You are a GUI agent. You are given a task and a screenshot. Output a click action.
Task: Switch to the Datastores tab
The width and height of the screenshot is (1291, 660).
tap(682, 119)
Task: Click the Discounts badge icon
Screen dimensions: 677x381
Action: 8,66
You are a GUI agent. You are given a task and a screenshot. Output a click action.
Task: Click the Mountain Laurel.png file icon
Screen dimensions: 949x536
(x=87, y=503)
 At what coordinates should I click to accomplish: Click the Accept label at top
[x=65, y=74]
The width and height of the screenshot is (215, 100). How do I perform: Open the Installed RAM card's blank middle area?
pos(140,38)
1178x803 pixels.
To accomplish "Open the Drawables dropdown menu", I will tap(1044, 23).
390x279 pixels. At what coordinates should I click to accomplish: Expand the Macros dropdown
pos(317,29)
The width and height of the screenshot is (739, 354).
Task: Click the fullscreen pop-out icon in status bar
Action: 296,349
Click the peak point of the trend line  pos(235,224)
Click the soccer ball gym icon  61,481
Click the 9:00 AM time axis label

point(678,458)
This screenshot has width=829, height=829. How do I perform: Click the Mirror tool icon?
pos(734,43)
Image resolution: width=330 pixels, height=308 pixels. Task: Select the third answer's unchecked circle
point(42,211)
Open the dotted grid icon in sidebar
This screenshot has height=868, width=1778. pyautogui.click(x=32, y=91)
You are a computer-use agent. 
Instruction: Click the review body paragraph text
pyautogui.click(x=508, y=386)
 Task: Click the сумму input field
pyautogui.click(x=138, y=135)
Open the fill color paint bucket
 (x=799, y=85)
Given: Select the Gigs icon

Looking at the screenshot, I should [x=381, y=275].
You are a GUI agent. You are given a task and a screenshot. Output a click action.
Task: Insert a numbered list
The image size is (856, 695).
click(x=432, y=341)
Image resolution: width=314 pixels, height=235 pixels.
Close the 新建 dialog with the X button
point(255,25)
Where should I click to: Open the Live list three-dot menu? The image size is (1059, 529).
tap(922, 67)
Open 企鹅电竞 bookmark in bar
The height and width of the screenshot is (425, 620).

## EXERCISE REQUIREMENTS
Give back the full listing exactly as it stands above.

## TASK ANSWER
You are a GUI agent. You are given a task and a screenshot. Output a click action.
Task: Switch to the Datastores tab
The width and height of the screenshot is (1291, 660).
tap(682, 119)
Task: Click the Discounts badge icon
Screen dimensions: 677x381
Action: 8,66
You are a GUI agent. You are given a task and a screenshot. Output a click action.
Task: Click the Mountain Laurel.png file icon
Screen dimensions: 949x536
(x=87, y=503)
 At what coordinates should I click to accomplish: Click the Accept label at top
[x=65, y=74]
The width and height of the screenshot is (215, 100). How do I perform: Open the Installed RAM card's blank middle area?
pos(140,38)
1178x803 pixels.
To accomplish "Open the Drawables dropdown menu", I will tap(1044, 23).
390x279 pixels. At what coordinates should I click to accomplish: Expand the Macros dropdown
pos(317,29)
The width and height of the screenshot is (739, 354).
Task: Click the fullscreen pop-out icon in status bar
Action: 296,349
Click the peak point of the trend line  pos(235,224)
Click the soccer ball gym icon  61,481
Click the 9:00 AM time axis label

point(678,458)
This screenshot has width=829, height=829. How do I perform: Click the Mirror tool icon?
pos(734,43)
Image resolution: width=330 pixels, height=308 pixels. Task: Select the third answer's unchecked circle
point(42,211)
Open the dotted grid icon in sidebar
This screenshot has height=868, width=1778. pyautogui.click(x=32, y=91)
You are a computer-use agent. 
Instruction: Click the review body paragraph text
pyautogui.click(x=508, y=386)
 Task: Click the сумму input field
pyautogui.click(x=138, y=135)
Open the fill color paint bucket
 (x=799, y=85)
Given: Select the Gigs icon

Looking at the screenshot, I should [x=381, y=275].
You are a GUI agent. You are given a task and a screenshot. Output a click action.
Task: Insert a numbered list
The image size is (856, 695).
click(x=432, y=341)
Image resolution: width=314 pixels, height=235 pixels.
Close the 新建 dialog with the X button
point(255,25)
Where should I click to: Open the Live list three-dot menu? The image size is (1059, 529).
tap(922, 67)
Open 企鹅电竞 bookmark in bar
The height and width of the screenshot is (425, 620).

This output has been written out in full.